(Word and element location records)
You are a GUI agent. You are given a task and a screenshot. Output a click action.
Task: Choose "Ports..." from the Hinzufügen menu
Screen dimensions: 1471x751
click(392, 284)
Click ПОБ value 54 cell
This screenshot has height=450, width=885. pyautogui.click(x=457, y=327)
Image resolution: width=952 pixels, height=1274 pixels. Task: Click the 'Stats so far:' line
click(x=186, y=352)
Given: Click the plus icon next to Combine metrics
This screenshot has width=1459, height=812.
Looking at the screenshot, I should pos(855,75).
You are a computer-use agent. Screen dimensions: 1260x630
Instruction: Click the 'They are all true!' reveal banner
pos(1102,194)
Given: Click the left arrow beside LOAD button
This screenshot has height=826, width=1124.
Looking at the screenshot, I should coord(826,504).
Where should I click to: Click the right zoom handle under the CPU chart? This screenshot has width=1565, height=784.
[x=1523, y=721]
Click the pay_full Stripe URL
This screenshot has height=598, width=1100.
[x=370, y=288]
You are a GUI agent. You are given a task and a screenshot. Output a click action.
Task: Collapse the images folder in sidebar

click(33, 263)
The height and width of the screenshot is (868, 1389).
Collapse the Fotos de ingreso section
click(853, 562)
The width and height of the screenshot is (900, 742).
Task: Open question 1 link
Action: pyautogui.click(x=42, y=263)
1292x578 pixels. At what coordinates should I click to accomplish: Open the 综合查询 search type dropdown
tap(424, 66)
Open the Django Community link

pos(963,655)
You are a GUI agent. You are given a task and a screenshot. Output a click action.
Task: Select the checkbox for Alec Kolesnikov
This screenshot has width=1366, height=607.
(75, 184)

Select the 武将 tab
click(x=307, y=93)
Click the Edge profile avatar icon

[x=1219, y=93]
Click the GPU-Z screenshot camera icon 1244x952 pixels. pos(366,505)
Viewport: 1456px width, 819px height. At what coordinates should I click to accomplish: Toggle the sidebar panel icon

§ EXERCISE DIRECTIONS
In the listing, count the lines that contain the word "sidebar", with case counting. Reply with the number alone.

§ RESPONSE TO THIS TASK
2